A programming language is a set of commands and notations that provides instructions for computers to follow. If a programming language is like a recipe, the computer is like a chef who obeys the recipe. Programming languages can be used to help build websites & applications, create software programs, develop games & apps, and perform complex analytical tasks.
Python is an open-source programming language that is widely used in the fields of data analytics, business analytics, and data science. If you’re interested in big data, data mining, Machine Learning, and Artificial Intelligence, you will need to know Python. That’s why it’s an integral part of the curriculum in any analytics degree.
R is an open-source programming language that is used for statistical computing and data analysis. It’s one of the most commonly used languages in data mining. Commercial rivals for R include SAS, SPSS, and Stata.
Structured Query Language (SQL)
SQL is a domain-specific programming language used in relational database management. It can be used to store, extract, organize, manage, and manipulate data within databases.
Popular Analytics Software
Created by the SAS Institute, SAS is a statistical software suite that can be used for advanced analytics, business intelligence, data management, and predictive analytics tasks. It can access & retrieve large quantities of data, manage & manipulate the data, perform statistical analyses on the data, build predictive models, and generate reports.
Big Data Tools
Apache Hadoop is an open-source software framework and parallel data processing engine. It distributes its processing tasks across a Hadoop cluster—a collection of computers or “nodes” that are networked together and able to perform parallel computations. Through these clusters, Hadoop can store and analyze large amounts of structured, semi-structured & unstructured data sets.

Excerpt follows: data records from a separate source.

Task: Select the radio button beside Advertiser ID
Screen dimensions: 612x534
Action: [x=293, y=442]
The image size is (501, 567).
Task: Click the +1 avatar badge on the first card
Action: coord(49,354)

Apache Spark is an open-source data processing framework / analytics engine that can quickly tackle processing tasks on extremely large data sets. It’s used for SQL processing, real-time processing, stream processing, and Machine Learning. Because it uses Random Access Memory (RAM), Spark is 100 times faster than Hadoop on smaller workloads.
In contrast to relational databases, which use relational tables, NoSQL databases store data in a variety of forms, including documents, graphs, and key-value stores. They’re particularly useful in storing unstructured data and capable of handling large, unrelated & rapidly changing data sources.